Les clichés historiques ont la vie dure. On le remarque à propos des Croisades. Et d’abord la persistance même du terme a de quoi surprendre : il y a bien longtemps pourtant que les médiévistes ont fait remarquer qu’il s’agissait là d’un vocable moderne, né probablement à l’imitation de l’espagnol cruzada ou de l’italien cruzeta (termes qui désignaient d’ailleurs les aumônes versées au profit des captifs en Terre sainte et non les expéditions elles-mêmes). « Croisade » n’est guère utilisé dans notre langue avant le XVIIe siècle. La numérotation qui leur a été appliquée, quant à elle, constitue certes un système commode, mais ne correspond à aucune réalité ; la tentation était forte d’assimiler plus ou moins ces expéditions aux entreprises coloniales, voire aux guerres napoléoniennes…
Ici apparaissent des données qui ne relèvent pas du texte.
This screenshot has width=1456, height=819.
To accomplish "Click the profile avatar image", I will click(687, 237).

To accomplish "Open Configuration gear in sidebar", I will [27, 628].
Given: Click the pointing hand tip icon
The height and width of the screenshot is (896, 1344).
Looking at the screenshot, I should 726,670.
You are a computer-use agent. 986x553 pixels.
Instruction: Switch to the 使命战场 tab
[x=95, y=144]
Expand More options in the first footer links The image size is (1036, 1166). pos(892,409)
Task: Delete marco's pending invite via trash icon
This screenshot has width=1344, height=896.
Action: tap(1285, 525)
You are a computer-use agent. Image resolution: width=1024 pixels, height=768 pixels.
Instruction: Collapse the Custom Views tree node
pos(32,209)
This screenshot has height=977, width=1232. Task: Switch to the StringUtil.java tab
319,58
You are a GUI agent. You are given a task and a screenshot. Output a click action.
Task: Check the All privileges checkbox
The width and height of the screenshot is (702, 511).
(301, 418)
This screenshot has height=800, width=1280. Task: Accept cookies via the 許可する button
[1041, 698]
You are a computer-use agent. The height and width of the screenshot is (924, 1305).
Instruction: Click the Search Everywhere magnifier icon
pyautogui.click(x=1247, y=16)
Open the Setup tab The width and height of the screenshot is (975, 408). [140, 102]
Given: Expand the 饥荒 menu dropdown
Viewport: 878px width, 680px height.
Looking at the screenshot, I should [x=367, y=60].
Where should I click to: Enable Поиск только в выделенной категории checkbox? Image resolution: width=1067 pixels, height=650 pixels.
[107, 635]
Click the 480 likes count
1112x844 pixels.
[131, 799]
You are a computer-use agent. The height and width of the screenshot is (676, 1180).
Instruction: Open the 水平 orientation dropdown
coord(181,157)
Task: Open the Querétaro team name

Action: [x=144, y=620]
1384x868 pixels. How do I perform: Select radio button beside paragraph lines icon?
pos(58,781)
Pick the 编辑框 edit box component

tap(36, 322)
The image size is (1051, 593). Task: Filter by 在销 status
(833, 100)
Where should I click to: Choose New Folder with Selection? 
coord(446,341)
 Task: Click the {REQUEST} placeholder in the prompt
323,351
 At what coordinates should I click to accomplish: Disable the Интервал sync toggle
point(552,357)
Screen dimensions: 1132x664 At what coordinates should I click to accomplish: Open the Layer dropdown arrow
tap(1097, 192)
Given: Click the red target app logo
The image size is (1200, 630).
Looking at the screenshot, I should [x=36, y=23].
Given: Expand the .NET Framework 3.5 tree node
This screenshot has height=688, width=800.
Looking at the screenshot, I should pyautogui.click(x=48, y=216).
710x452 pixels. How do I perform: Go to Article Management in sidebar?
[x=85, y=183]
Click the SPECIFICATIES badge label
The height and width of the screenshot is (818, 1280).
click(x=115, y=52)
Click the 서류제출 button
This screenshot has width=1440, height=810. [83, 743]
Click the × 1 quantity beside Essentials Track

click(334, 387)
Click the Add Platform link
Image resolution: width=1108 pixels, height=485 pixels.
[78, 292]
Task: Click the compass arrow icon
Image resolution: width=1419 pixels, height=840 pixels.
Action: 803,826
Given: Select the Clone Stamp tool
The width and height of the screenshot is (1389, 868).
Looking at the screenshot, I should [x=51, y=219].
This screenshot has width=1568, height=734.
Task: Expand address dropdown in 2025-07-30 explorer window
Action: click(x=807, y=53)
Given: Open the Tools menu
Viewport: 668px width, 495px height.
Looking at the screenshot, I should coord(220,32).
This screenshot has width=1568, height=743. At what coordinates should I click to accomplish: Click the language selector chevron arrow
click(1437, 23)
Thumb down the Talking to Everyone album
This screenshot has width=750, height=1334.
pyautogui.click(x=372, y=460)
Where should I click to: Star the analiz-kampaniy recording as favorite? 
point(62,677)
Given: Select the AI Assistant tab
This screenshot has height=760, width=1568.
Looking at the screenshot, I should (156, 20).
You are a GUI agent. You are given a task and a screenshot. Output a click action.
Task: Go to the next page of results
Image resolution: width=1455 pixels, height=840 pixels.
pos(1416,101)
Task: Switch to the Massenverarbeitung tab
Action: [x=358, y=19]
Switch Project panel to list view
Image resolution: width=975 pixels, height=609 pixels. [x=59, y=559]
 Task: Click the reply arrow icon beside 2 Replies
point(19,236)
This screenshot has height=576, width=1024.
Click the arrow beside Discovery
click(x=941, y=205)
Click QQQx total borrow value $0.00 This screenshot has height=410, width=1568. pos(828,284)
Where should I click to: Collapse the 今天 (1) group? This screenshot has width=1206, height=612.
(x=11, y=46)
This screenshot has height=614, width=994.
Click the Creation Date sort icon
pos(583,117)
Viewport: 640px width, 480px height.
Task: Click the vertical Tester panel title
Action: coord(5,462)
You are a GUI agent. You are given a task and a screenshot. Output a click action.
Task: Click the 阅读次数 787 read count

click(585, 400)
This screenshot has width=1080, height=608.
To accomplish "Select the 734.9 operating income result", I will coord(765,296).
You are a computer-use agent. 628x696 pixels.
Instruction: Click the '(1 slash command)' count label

Dans un précédent ouvrage, nous nous amusions à rappeler le résumé des manuels scolaires de jadis à propos de la mort de Saint Louis : « Saint Louis est mort de la peste à Tunis lors de la Huitième Croisade. » – un tissu d’erreurs : il ne s’agissait pas de peste (mais de dysenterie), le roi est mort à Carthage et le numéro huit assigné à son expédition ne signifie rigoureusement rien. Les huit Croisades, entre les sept merveilles du monde et les neuf muses de l’Antiquité, représentent une conception infantile de l’histoire, une classification hors de toute réalité.

Et ce n’est pas, loin de là, le seul cliché à réviser à propos des « Croisades ». L’image qui vient spontanément à l’esprit à leur propos est celle d’armées sur le modèle des nôtres : des troupes marchant au pas sous la direction de chefs militaires, rois, princes ou empereurs en tête. Or telle n’est pas du tout, on l’aura constaté, l’impression que nous fait la lecture d’Anne Commène : « De vastes foules, hommes, femmes et enfants », écrit-elle. On imagine obstinément le seigneur partant seul, entre hommes, laissant la châtelaine au château. Or, dans l’immense majorité des cas, les chroniqueurs nous disent le contraire : le chevalier part, et la dame aussi. Certains historiens on cru devoir expliquer le départ de Marguerite de Provence, au XIIIe siècle, au côté de Saint Louis son époux, par son désir de fuir sa belle-mère la reine Blanche !… Que dire alors de sa soeur Béatrice, partie avec son mari Charles d’Anjou et qui n’avait pas de belle-mère proche à redouter ? (…)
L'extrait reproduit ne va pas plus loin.